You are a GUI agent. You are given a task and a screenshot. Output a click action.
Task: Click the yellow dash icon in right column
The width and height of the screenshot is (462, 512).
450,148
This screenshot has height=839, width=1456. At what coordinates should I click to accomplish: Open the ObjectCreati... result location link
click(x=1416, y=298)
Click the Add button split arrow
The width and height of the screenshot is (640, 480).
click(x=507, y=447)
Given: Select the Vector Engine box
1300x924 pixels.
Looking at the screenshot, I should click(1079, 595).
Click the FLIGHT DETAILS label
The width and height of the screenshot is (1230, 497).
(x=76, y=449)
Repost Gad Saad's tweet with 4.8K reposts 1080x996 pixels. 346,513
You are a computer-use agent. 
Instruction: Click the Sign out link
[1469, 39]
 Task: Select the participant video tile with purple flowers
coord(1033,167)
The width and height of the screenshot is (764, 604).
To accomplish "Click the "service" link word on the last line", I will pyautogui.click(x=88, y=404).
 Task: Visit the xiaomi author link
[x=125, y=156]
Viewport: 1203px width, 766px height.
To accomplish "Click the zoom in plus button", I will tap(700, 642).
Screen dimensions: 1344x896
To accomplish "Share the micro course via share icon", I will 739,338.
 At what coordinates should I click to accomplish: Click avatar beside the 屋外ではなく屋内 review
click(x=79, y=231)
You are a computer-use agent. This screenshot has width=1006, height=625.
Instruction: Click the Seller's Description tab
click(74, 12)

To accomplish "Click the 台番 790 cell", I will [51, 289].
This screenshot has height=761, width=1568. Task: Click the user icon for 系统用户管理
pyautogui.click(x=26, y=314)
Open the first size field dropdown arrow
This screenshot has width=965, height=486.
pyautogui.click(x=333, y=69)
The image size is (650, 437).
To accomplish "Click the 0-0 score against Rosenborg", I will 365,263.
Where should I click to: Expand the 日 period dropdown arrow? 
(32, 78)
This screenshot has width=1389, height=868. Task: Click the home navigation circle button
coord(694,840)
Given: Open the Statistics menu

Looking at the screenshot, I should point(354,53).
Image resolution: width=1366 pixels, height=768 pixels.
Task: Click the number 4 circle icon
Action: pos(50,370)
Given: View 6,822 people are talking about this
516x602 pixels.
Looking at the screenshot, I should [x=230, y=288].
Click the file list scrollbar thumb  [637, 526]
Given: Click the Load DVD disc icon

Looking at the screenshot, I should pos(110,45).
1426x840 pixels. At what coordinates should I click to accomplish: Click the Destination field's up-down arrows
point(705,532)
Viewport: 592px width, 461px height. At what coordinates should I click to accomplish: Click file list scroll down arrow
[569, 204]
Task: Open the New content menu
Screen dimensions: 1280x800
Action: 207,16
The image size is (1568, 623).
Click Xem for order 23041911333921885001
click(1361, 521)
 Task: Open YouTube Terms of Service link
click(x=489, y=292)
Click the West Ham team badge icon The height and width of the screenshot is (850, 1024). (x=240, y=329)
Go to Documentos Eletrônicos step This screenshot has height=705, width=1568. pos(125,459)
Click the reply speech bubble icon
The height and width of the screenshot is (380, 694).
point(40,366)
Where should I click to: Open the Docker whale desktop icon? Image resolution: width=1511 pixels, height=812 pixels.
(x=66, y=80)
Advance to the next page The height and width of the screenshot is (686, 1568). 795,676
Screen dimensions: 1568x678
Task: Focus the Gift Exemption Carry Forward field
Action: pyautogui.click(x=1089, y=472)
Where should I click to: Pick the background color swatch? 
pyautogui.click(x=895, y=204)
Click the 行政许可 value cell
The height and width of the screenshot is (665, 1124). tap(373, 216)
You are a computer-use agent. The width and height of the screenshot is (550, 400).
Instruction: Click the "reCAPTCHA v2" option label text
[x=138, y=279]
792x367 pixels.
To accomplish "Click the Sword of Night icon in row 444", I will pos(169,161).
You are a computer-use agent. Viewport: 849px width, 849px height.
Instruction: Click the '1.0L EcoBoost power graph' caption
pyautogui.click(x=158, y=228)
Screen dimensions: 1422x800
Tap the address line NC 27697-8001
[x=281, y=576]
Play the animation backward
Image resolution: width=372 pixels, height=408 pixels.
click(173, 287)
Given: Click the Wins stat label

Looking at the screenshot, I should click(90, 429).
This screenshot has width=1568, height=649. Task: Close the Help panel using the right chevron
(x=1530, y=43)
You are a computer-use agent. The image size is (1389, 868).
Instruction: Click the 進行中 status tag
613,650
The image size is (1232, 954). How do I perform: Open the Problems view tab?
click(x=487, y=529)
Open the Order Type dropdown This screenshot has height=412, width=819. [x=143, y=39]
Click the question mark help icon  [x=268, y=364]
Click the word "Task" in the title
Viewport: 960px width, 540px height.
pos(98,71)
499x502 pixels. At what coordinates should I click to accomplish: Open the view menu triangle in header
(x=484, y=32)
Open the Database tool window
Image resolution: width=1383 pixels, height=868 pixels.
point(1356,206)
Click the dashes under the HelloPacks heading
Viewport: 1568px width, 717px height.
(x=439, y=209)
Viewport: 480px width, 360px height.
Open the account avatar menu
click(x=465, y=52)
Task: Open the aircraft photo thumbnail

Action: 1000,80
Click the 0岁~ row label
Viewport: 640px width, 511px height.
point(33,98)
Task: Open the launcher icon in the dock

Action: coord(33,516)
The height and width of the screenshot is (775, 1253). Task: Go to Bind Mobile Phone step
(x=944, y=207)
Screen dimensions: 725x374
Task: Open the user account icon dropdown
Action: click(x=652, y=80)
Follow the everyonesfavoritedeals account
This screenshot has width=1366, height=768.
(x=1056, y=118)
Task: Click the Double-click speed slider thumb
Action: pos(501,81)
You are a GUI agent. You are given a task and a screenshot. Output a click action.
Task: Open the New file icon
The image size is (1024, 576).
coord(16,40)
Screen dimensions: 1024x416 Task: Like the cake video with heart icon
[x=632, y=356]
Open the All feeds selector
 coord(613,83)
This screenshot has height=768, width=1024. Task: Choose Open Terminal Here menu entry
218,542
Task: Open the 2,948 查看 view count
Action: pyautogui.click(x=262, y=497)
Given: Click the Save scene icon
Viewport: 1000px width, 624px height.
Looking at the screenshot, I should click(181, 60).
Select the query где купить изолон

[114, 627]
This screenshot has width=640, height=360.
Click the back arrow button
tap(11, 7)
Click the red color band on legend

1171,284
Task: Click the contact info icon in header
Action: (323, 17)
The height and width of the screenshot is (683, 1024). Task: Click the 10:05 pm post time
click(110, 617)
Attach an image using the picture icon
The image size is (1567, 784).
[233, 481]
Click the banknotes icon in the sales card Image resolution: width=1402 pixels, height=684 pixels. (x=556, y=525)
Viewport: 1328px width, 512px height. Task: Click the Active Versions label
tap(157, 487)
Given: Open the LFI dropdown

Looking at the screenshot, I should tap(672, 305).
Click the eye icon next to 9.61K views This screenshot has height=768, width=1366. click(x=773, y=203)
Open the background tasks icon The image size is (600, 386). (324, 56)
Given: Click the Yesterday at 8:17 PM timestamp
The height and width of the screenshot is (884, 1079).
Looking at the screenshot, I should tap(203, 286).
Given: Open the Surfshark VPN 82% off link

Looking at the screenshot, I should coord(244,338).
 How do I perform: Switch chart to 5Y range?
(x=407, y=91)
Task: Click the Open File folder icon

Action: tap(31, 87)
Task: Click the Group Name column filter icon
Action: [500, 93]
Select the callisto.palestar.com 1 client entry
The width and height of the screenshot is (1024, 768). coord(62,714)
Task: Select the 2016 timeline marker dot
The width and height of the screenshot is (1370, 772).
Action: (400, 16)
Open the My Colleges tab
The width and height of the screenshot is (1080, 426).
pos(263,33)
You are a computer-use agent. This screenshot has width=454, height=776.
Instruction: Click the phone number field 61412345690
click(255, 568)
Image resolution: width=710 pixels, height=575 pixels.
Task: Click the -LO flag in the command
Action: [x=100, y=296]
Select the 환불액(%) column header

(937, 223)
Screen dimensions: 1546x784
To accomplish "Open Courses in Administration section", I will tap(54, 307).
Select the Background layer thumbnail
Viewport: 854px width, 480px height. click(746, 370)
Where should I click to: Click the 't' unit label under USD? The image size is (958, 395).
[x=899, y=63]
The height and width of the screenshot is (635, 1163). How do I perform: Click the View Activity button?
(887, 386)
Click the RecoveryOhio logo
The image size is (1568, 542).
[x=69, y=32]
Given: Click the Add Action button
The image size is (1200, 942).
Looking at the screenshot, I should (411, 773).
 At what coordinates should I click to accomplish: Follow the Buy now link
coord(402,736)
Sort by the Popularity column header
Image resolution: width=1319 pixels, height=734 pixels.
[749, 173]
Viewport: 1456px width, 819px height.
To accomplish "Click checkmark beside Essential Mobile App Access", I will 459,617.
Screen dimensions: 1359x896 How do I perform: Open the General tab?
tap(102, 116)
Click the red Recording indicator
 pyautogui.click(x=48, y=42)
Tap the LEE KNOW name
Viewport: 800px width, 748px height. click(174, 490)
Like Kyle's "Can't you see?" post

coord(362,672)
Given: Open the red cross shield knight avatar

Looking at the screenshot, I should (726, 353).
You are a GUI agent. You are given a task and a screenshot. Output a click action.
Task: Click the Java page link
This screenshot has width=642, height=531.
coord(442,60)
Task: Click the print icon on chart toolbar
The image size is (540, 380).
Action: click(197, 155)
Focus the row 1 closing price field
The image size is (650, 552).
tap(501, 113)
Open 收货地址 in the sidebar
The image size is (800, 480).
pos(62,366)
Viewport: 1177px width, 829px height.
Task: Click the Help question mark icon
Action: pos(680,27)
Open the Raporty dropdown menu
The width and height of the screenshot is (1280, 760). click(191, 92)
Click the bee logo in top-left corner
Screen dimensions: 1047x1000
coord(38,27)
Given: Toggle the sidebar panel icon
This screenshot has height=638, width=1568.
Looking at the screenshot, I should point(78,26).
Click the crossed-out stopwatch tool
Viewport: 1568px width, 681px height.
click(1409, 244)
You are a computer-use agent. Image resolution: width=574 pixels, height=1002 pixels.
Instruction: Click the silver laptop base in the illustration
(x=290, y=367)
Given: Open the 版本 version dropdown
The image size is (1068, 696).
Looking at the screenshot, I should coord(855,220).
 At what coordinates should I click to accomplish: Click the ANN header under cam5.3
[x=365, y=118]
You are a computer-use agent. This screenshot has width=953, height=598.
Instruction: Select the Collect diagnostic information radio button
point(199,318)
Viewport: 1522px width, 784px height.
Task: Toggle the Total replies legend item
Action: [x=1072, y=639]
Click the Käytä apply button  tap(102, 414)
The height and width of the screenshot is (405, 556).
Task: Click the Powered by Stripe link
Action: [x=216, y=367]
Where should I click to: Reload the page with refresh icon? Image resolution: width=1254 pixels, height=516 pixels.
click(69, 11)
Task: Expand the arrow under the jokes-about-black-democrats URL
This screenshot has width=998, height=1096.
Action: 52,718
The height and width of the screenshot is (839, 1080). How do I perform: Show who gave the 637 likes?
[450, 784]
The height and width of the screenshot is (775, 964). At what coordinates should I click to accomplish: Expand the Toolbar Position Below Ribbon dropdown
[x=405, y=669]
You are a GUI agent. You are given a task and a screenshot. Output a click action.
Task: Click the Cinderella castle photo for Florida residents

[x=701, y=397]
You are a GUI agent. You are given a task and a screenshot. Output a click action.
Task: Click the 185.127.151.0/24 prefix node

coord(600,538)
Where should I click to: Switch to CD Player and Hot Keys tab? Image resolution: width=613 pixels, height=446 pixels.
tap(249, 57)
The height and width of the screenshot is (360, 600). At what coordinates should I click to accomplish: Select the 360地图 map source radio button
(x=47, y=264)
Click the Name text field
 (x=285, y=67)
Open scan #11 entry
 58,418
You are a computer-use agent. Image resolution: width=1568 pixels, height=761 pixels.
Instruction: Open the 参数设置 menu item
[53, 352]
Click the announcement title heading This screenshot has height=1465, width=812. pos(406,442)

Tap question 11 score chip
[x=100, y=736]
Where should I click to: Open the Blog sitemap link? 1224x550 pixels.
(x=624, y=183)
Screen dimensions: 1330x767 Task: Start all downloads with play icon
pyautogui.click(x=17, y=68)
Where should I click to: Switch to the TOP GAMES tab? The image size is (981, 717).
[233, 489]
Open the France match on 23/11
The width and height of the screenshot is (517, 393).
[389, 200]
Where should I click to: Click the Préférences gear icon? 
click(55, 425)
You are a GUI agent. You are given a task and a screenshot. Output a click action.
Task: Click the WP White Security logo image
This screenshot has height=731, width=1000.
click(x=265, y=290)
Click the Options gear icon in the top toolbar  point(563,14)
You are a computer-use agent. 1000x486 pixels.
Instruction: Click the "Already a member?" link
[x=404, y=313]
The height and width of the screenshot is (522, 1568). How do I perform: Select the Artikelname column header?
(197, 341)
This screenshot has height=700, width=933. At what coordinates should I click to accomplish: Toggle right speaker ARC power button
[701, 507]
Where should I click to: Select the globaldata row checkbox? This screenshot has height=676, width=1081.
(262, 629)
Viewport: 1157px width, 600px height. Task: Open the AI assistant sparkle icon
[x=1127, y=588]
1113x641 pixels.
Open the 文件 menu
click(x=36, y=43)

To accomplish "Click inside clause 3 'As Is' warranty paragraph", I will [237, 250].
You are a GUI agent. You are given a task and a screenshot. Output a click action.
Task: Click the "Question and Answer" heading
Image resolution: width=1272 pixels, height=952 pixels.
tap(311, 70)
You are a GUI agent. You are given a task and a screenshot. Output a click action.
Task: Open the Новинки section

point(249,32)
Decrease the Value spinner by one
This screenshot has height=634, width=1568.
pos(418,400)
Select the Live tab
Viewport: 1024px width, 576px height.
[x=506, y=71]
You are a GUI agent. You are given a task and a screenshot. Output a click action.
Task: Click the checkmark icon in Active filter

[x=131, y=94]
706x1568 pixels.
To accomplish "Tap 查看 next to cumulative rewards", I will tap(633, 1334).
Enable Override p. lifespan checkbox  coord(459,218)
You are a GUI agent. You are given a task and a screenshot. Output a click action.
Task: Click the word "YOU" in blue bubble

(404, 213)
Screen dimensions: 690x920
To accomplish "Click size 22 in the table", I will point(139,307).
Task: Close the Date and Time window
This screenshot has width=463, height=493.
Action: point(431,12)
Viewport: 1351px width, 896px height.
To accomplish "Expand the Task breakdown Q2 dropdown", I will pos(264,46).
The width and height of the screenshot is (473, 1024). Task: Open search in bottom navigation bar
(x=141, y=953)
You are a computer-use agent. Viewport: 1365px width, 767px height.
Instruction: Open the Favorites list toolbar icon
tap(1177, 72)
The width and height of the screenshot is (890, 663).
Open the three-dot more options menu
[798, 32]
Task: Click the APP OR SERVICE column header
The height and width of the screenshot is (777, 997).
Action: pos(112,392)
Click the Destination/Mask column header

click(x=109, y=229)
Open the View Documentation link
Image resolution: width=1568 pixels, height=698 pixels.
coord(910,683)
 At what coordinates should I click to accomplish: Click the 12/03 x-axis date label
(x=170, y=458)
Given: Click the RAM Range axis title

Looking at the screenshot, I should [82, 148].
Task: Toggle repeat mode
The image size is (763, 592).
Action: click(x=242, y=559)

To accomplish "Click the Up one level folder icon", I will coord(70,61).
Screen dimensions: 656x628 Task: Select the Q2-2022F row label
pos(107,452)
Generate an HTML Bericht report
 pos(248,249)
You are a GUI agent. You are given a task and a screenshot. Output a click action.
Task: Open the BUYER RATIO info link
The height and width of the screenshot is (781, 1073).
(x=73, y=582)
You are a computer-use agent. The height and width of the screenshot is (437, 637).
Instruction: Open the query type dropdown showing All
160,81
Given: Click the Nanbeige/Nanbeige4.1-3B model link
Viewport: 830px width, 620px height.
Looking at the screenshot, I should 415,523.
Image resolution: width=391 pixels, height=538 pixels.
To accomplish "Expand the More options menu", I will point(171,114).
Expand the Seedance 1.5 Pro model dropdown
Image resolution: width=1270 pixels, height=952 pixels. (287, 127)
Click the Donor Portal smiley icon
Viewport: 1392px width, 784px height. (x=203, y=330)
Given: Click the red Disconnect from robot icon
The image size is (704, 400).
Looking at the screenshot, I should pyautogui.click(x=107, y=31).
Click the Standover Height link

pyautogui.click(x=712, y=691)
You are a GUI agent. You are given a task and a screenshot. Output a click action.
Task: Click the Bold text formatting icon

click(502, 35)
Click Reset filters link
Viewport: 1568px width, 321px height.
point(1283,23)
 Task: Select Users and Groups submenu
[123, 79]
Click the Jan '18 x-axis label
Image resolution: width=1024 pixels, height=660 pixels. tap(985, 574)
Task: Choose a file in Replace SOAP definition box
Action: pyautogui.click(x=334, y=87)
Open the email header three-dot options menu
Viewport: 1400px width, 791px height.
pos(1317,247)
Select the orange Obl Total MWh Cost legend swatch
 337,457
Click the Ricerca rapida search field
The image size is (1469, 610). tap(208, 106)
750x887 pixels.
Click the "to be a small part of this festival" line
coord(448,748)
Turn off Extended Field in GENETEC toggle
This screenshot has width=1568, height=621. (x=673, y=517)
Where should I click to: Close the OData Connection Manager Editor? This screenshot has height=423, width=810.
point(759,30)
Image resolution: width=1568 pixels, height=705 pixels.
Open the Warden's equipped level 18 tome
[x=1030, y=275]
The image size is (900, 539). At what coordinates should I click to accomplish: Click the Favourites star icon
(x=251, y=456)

==========

* WORK ITEM:
Anywhere the listing shows the word "window", copy the full line.

* RESULT FOR THIS TASK:
Open the Database tool window
Task: Close the Date and Time window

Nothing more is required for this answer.